Columnist Feels Tony George Purchasing IndyCar Would Cause "Massive" Backlash

Columnist believes George's purchase of the IndyCar series would be "bad business"
If former IndyCar CEO Tony George purchases the racing series, the backlash “would be massive and felt at the box office, as well as the TV ratings, which are already on life support,” according to Robin Miller of SPEEDTV.com. Miller fielded several questions related to George's reported takeover effort in his weekly online mailbag. Miller: "If the board does its due diligence, doesn’t it have to look at the bottom line and see how it’s improved since Randy Bernard took over? I can’t see how they would consider separating the series from Indianapolis [Motor Speedway] as a sound business decision.” IndyCar team owners John Barnes, Kevin Kalkhoven and Michael Andretti were reportedly aligned against Bernard, but Andretti has "had a change of heart and made some kind of peace with Bernard.” Team owners Roger Penske and Chip Ganassi “understand how unpopular [George] is with the open-wheel fan and why this would be bad business.” Miller: "The one glaring omission from the last couple ‘IndyCar isn’t for sale’ press releases [is that they] have not included any vote of confidence for Randy and that concerns me. I don’t trust some of those directors any more than I do [George] running the show” (SPEEDTV.com, 10/24).

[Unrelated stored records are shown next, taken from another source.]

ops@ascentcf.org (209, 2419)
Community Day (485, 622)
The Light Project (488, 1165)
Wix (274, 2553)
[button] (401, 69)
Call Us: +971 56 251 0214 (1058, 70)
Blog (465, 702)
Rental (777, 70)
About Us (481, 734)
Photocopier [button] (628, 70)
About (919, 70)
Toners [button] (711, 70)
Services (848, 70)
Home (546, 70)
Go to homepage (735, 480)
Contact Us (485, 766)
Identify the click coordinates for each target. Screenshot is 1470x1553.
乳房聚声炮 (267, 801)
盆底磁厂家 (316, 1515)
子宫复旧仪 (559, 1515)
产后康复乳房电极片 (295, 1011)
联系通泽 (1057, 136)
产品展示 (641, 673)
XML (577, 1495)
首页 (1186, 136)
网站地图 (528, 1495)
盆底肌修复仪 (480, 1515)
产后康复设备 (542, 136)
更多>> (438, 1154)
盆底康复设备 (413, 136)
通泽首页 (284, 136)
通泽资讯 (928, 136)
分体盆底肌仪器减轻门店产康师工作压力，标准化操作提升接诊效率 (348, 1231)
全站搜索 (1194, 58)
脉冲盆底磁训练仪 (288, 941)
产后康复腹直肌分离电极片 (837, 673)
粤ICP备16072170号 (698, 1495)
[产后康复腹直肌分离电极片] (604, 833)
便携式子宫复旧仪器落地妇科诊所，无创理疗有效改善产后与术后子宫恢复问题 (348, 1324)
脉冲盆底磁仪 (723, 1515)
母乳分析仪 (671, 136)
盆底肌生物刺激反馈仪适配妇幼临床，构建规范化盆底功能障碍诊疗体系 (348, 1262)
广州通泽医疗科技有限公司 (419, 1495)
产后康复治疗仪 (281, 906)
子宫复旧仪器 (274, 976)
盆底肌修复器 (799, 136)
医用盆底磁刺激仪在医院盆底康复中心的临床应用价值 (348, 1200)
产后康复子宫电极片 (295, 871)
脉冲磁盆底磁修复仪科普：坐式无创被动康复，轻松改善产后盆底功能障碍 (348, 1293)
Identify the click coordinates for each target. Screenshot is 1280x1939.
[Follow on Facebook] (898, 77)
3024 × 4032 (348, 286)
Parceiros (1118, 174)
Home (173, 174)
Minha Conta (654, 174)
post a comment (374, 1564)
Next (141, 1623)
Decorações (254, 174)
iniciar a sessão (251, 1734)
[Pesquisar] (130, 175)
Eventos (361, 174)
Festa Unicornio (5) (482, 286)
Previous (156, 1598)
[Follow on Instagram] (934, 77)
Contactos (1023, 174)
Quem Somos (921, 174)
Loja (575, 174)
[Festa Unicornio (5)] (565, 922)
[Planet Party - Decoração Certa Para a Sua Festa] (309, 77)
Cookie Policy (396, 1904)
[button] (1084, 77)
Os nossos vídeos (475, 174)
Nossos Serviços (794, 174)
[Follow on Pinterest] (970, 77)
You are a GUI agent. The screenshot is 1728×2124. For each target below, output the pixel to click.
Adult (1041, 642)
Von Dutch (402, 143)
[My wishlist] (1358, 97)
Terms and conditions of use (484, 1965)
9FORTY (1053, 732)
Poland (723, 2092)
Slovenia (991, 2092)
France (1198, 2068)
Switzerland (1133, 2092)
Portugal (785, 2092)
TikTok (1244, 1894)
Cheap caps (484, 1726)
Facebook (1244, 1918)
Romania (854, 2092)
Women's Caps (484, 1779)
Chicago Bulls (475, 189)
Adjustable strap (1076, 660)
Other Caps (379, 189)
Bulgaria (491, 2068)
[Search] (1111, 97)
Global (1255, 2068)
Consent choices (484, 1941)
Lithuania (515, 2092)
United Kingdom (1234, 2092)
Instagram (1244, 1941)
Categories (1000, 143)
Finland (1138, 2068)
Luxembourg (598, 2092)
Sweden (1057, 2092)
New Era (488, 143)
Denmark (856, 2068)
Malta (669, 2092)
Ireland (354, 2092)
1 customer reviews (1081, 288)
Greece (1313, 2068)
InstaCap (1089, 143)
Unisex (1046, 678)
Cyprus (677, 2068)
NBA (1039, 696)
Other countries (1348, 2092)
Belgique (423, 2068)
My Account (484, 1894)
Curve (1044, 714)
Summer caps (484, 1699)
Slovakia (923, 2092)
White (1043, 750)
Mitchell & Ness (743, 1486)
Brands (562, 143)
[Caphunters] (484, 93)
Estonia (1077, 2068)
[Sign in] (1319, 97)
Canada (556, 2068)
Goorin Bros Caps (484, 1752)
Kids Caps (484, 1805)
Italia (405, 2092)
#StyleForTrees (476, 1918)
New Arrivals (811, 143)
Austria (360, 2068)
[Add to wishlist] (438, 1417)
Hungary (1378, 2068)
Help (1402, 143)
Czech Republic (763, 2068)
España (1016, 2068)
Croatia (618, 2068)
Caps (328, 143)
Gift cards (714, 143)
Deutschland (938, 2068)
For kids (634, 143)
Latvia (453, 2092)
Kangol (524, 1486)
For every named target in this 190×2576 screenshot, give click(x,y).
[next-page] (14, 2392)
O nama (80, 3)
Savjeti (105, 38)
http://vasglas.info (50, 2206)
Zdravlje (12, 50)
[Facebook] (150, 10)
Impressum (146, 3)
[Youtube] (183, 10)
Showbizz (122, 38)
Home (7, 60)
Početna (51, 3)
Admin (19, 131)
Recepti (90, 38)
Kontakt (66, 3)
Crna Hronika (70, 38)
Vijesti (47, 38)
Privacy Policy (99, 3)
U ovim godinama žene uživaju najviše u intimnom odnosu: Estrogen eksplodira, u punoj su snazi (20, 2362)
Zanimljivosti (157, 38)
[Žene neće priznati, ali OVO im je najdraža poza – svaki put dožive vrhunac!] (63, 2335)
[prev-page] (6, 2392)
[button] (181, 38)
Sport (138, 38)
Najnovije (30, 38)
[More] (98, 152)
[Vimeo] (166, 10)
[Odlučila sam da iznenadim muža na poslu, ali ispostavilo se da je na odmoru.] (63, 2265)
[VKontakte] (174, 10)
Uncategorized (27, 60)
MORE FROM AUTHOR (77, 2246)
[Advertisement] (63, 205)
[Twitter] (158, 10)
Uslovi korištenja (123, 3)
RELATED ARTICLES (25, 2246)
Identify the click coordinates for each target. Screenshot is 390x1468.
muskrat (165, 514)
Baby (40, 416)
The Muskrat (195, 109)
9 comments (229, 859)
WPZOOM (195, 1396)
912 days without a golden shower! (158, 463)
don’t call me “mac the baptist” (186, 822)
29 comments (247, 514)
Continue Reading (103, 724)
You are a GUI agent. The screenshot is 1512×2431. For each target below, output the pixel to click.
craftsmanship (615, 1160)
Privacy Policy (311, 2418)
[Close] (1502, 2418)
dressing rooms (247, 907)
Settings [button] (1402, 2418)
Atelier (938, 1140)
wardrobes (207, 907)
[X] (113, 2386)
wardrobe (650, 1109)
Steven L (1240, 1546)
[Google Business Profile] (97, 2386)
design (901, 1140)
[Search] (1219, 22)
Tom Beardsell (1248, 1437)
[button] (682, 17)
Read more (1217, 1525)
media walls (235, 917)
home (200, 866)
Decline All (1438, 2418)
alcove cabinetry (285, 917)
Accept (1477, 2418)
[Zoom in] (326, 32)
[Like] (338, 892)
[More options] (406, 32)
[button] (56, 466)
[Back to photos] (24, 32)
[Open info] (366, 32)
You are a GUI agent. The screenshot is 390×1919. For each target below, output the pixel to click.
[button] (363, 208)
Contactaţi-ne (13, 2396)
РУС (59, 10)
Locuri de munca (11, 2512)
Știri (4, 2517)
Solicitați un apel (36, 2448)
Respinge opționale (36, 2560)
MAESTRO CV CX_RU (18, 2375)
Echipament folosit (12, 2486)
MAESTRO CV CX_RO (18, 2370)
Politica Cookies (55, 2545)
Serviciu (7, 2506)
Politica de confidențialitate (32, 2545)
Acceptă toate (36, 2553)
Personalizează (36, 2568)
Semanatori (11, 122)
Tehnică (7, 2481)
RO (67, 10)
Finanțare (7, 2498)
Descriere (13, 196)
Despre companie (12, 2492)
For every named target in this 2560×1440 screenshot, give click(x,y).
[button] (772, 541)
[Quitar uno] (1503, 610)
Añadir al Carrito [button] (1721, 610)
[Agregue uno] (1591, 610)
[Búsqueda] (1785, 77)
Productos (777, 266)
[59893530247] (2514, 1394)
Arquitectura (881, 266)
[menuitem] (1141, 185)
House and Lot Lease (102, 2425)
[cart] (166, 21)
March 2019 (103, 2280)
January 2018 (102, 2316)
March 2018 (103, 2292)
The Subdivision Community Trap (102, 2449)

TRANSPARENCY PLEASE: In Indianapolis, Anthony Schoettle wrote it is "time that the Hulman-George board lift the blinds and let their fans, investors and other supporters in on what’s being done to address sliding television ratings, small race crowds and sponsorship challenges" facing IndyCar. It is "far past time to let potential sponsors and investors know that this sport has a future -- a real, long-term, blueprint-driven future." This is the "sort of uncertainty that makes sponsors and other potential investors run for the hills." Schoettle: "Nothing kills sales faster than uncertainty. Especially when that uncertainty pertains to the product being sold." That is why IndyCar "finds itself -- once again -- in a less-than-ideal growth position this off-season." Perhaps it is "time for a little transparency." More than a "few people -- and not just open-wheel diehards -- say IndyCar is the best on-track product in racing right now." But "no one is really talking much about the good stuff." That is because the series' progress is "being overshadowed by the ivory-tower antics that make the sport seem like more of a circus" (IBJ.com, 10/24).